(615h) Developing Biocatalysts for Volatile Ester Synthesis

The microbial production of esters including flavor compounds, fragrances, and biofuels, has been the focus of a number of metabolic engineering efforts. Long chain waxy esters have potential for use as diesel fuel substitutes and have been produced in engineered E. coli. Volatile aliphatic and alicyclic esters have value as natural food additives (e.g. isoamyl acetate and phenyl ethyl acetate) and industrial solvents (e.g. ethyl acetate) and have been produced in native yeast strains and engineered E. coli. The biosynthetic pathways that produce these compounds share a common terminal reaction step— the condensation of an alcohol with an acetyl- or acyl-CoA by alchohol-O-acetyltransferase (AATase, E.C. 2.3.1.84 and 2.3.1.74). AATases that produce short chain esters have been identified in various yeast and fruit species and are active during fermentation and during fruit ripening. Long chain waxy esters are naturally produced in Acinetobacter species. While there have been successes in metabolic engineering of ester biosynthesis via this reaction step, a poor understanding of the structure, function, and kinetic characteristics of the AATase family have limited these efforts to low yields and titers. With respect to enzyme engineering, rational design is challenging as there are no known crystal structures of AATases and there are no suitable templates to generate high confidence homology models. Directed evolution approaches are limited to low throughput by GC and HPLC analysis of enzyme activity.

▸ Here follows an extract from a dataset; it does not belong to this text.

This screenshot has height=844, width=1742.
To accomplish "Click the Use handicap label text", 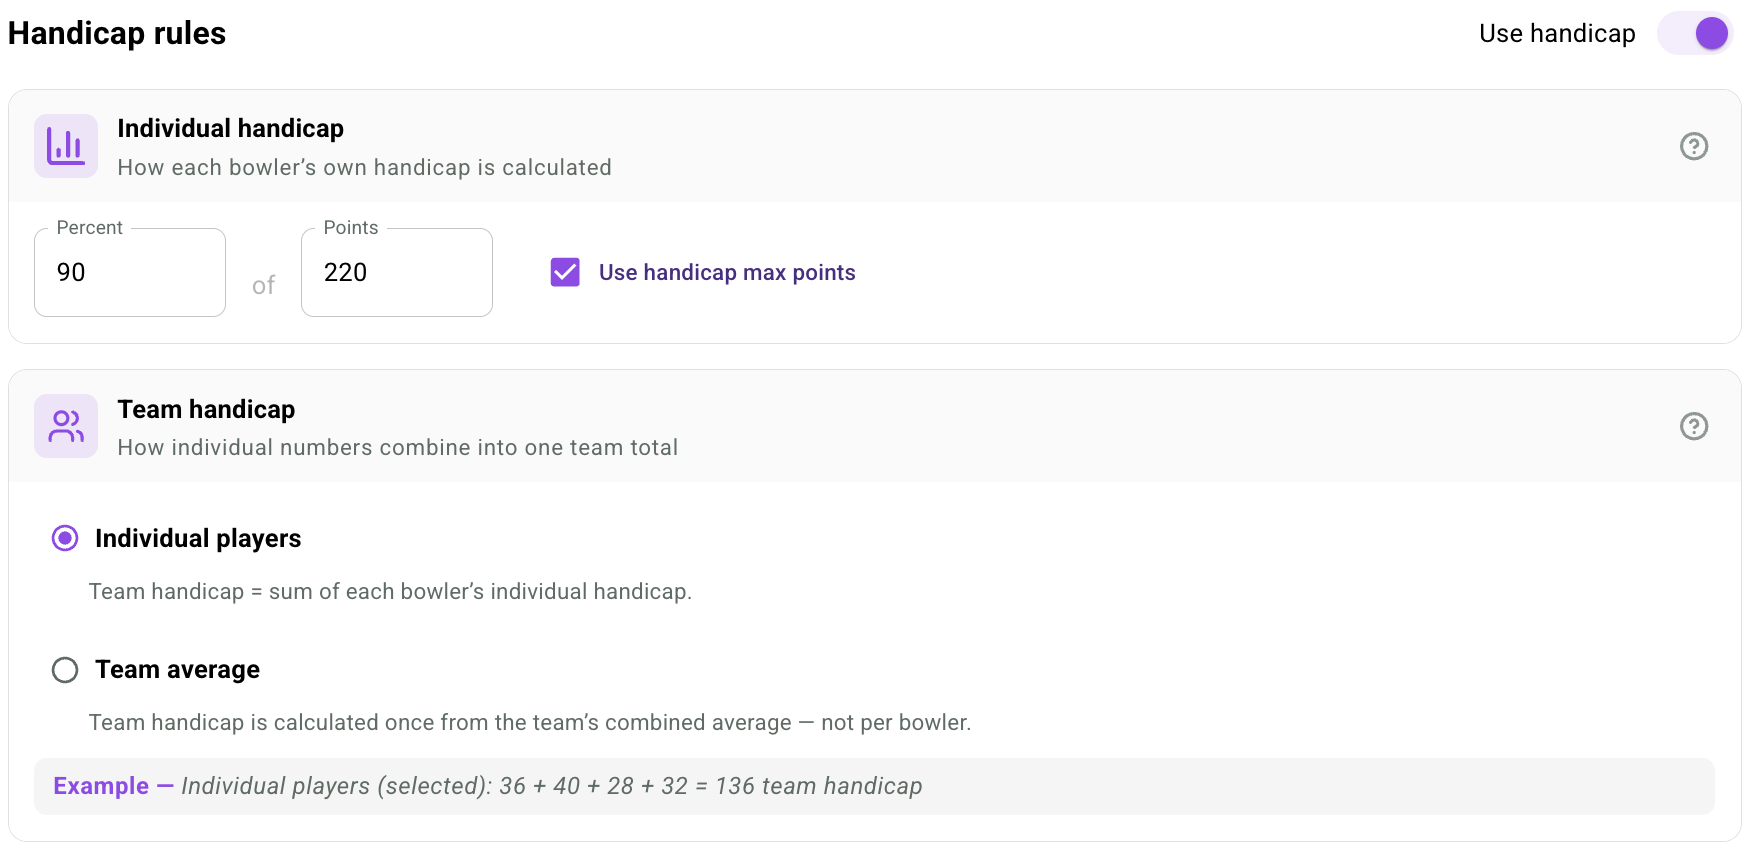I will point(1557,33).
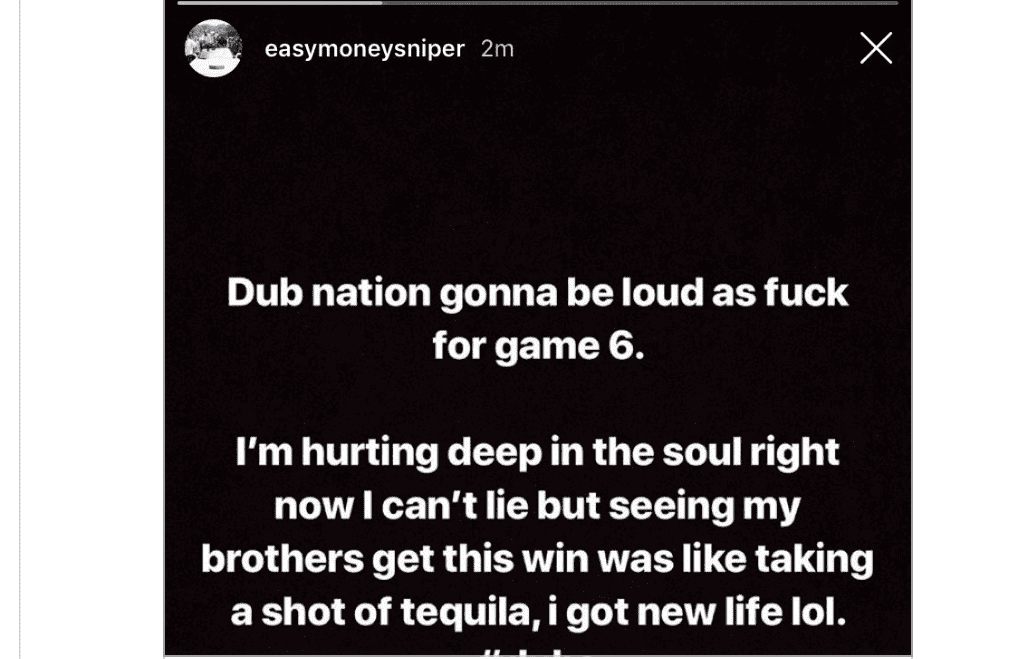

These or other enzyme engineering approaches are needed as reported activities are low (~1 nM/min/mg) and, in general, stability is poor (~50% deactivation in 60 mins at 30 °C).

In an effort to develop a better understanding of the structure-function relationships and behavior of this class of enzyme, we have undertaken a series of fundamental biochemical studies on the AATase enzyme family. From these studies we aim to provide insight into optimal enzyme and host selection for bioester synthesis. These studies include: 1) activity screening of AATase orthologs from Saccharomyces and non-Saccharomyces yeasts and various fruit species; 2) structure-function and cellular localization studies of the most active AATase, Atf1 from S. cerevisiae, and 3) identification of orthologs with membrane-dependent activity. Eight different alcohol substrates (methanol, ethanol, propanol, isopropanol, butanol, isobutanol, pentanol, and isopentanol) were screened against AATases from S. cerevisiae, S. pastorianus, K. lactis, P. anomala, S. lycopersicum, and C. melo for the production of the corresponding esters. Enzyme screening revealed substrate profiles for each enzyme, from which we can identify the most suitable candidates to develop biosynthetic pathways for the production of linear and branched esters from C3 to C7 chain lengths. Studies of these same orthologs revealed a new lipid droplet localization mechanism common to S. cerevisiae and S. pastorianus orthologs. Screening also identified a high activity AATase from tomato fruit that is soluble and is cytosolically localized when overexpressed in a yeast host. Finally, we have evaluated and compared the expression and activity of membrane-dependent and non-membrane-dependent orthologs in yeast and E. coli hosts. From these studies of the AATase family we aim to develop a better understanding of these enzymes and provide insight into the proper selection of enzymes appropriate for various hosts and desired ester syntheses. We also aim to use these studies to help develop effective activity screens for future directed evolution studies to improve activity and stability of selected orthologs.